Artefacts from Apollonia Pontica on show in Sofia

The exhibition is the result of a successful collaboration between Bulgaria and France

The Sofia History Museum presents the international exhibition Apollonia Pontica: In the Footsteps of Archaeologists. The exhibition tells the story of the ancient city of Apollonia Pontica (modern day Sozopol) and its adjacent territories with its institutions, architecture, everyday life, necropoleis, through archaeological studies going back more than a century. The exhibition is the result of a successful collaboration between Bulgaria and France.

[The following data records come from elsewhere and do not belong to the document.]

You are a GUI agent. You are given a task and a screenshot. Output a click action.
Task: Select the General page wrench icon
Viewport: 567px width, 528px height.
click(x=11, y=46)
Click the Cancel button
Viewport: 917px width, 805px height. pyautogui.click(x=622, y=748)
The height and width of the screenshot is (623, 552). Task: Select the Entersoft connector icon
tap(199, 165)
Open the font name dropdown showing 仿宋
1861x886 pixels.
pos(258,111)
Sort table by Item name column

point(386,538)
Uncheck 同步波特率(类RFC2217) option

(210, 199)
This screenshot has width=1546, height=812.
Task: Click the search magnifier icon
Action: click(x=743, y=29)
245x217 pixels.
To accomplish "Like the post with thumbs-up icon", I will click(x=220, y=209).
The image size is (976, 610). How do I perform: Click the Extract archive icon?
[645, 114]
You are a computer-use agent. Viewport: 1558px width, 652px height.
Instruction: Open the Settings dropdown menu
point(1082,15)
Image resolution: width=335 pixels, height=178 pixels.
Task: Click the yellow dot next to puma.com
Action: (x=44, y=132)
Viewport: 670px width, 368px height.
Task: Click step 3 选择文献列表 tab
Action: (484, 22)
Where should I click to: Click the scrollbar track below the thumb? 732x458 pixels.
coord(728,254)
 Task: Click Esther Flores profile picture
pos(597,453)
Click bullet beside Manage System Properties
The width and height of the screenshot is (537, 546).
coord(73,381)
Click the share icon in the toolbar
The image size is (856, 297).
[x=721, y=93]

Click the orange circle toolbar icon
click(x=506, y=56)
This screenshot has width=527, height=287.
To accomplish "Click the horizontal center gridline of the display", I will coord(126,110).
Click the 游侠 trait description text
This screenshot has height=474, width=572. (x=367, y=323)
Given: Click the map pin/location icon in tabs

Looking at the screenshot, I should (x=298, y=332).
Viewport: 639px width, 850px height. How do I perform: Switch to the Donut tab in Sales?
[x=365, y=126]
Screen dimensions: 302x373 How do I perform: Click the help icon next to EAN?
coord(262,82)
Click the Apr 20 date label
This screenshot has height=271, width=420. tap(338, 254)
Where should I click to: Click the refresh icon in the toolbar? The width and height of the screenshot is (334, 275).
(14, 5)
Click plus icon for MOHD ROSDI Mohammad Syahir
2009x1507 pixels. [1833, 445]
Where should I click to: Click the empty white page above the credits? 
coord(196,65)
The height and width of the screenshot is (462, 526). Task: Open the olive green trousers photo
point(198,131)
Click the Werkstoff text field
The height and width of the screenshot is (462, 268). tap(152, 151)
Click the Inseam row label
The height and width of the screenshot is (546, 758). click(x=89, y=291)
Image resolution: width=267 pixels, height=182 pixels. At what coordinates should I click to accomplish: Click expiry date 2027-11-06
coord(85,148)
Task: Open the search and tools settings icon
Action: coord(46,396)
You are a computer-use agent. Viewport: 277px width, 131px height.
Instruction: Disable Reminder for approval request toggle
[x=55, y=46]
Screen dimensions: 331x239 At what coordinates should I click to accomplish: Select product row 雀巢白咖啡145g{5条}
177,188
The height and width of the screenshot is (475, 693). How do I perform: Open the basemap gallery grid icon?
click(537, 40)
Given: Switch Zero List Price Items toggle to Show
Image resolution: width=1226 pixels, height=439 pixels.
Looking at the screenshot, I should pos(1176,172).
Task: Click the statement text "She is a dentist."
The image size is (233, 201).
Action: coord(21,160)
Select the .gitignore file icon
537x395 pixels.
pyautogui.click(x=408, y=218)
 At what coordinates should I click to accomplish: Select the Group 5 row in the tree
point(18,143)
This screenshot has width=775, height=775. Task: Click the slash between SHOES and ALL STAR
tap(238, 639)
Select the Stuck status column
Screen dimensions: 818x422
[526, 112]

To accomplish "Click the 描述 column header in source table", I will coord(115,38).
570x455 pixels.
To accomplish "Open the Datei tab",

Apollonia Pontica was founded around 610 BC by migrants from the ancient Greek city of Miletus in Southwest Asia Minor. The settlement had an advantageous position, being only a day's sailing away from Byzantium, and it quickly became a thriving city. In 72 BC, Apollonia Pontica was pillaged by the armies of Marcus Terentius Varro Lucullus and was forced to become part of the Roman Empire. Marcus Lucullus also took the city's prized Apollo statue back to Rome with him.

Archaeological studies of Apollonia Pontica were initiated by French diplomat Baron Julius Alexander Degran in 1904 and were continued by the most prominent Bulgarian researchers at the time. There were many excavations throughout the 20th century. Since 2002, a French team has officially joined the exploration of Apollonia.

The exhibition has over 500 artefacts organised by whether they were related to male, female or children's activities. They include a ritually bent sword, a bronze wreath with gold, golden jewels, tweezers and seashell blush container, pacifiers, dolls, figurines of various animals, and more.

Apollonia Pontica: In the Footsteps of Archaeologists includes exhibits from the Louvre, the Sozopol Archaeological Museum, the National Archaeological Museum, the National Museum of History and the Regional Museum of History in Burgas. The exposition was created with the financial support of the Bulgarian Ministry of Culture, the Louvre and the French Institute in Bulgaria.

The exhibition can be seen until 10 March 2019.